Again, I acknowledge that I have far too much text for one small mediation. In order to finish these meditations in the allotted 90 days, however, I had to scale back a little. I only have eight more to go and I miscalculated somewhere along the line and I have three chapters (I think I wrote a couple of extras along the way.) So I will use more text and try to narrow my focus in each more. For this meditation, I will focus Jesus’ words, “You would have no power over me if it were not given to you from above. Therefore the one who handed me over to you is guilty of a greater sin.” These words, frankly, frighten me and should frighten anyone who presumes to ascend the ranks of governmental leadership.
Can you imagine being the person charged with responsibility for the entire turn of events that John records for us? But before that, can you imagine being a governmental official and have no sense of humility before the Sovereign God? Pilate’s sin, it appears, is that he simply did nothing. If he tried to set him free ‘from that time on’ he certainly didn’t spend too much time trying to set Jesus free. And then the people got him.
But what of government leaders who scuttle away their responsibility before God? What about those leaders who will simply ignore righteousness in favor of political expediency? What about those who claim to lead us and yet have no cognizance of the God who placed them in that position in the first place?
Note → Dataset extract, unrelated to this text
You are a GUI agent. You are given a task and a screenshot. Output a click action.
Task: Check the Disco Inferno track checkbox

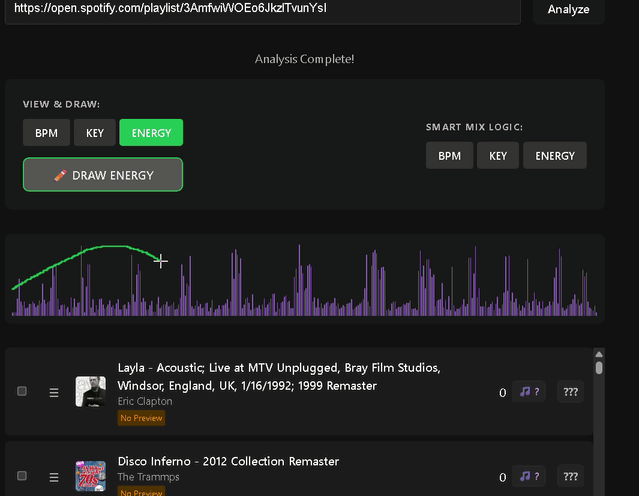(x=23, y=476)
What about those who passively agree with the larger population in order to secure their own place and power? Worse, what about the population who stirs up opposition and agitates the devils of this world because they don’t acknowledge the God who puts people in positions of power? I sometimes wonder if the leaders of governments are put in impossible positions; we should be somewhat sympathetic.
Still, this does not absolve them of responsibility. Pilate’s guilt hinges on his acceptance of this charge, “If you let this man go, you are no friend of Caesar. Anyone who claims to be a king opposes Caesar.” This was the key to the success of the crowd, and Pilate is as guilty as he can be for thinking that this charge will carry any weight before a Holy God. None of will escape our guilt for befriending the world’s powers and darkness in strict, undeniable opposition to God. James said well, “You adulterous people, don’t you know that friendship with the world means enmity with God? Anyone who chooses to be a friend of the world becomes and enemy of God” (James 4:4, TNIV).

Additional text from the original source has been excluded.